C10K 2012: Erlang Wins, Go a close second. Java, Haskell, Node & Python fail

mrj · on June 16, 2012

This doesn't seem to investigate tuning at all.

I see the Tornado script forks processes, for example, but it doesn't experiment with different values (or PyPy?). The Java code appears to be run with default VM settings, which pretty much always deserves some tweaks to run in a server environment.

Those are just the two I'm most familiar with. The rest seem to have similar faults. Plus, it would be a more interesting test if the server had to perform some kind of work. Simply echoing the request is not a typical usage and could really bias the results in favor of setups that would fail on a real project.

I better title might be, "Erlang wins unrealistic test over other VMs in their default configuration."

dvirsky · on June 16, 2012

I contributed the tornado script to this project, but the results of it are yet to be published (or if they have I've missed them). I haven't tested it myself on AWS, just on a physical desktop machine, I got great results, but they are so good it of course seems to be an irrelevant comparison.

I have benchmarked the ws4py code in the test on that machine, and it was much slower than the tornado code - quite obvious since it ran in a single process thus on a single CPU.

BTW The default number of processes when you fork is the number of CPUs, which sounded like a fair estimate to me, not knowing the target machine, so I left it.
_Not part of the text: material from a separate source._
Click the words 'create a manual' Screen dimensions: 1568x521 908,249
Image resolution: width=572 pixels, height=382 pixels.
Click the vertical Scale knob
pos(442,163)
regularfry · on June 17, 2012

It's perfectly valid to say "this is what you get out of the box" which is how a large proportion of people are going to be running their servers. Admittedly, not a lot of people are going to be both running a server in a default configuration and having to deal with C10K, but slashdotting can happen to anyone.

huggyface · on June 16, 2012

This doesn't seem to investigate tuning at all.

This is always the response to any benchmark where one's pet technologies don't win. If you have a magic quadrant of tuning, put it forth. If not, you have said nothing that counters the results.

_delirium · on June 16, 2012

It's a common response to off-the-cuff benchmarks, yes, but imo a deserved one. Most peer-reviewed, published benchmarks go to considerably more effort to make sure they're comparing like to like, using settings that would be considered sensible by users of each of the technologies under consideration, etc., etc. In part, that's because you wouldn't be able to get your benchmark paper accepted to a reputable journal if you didn't do that.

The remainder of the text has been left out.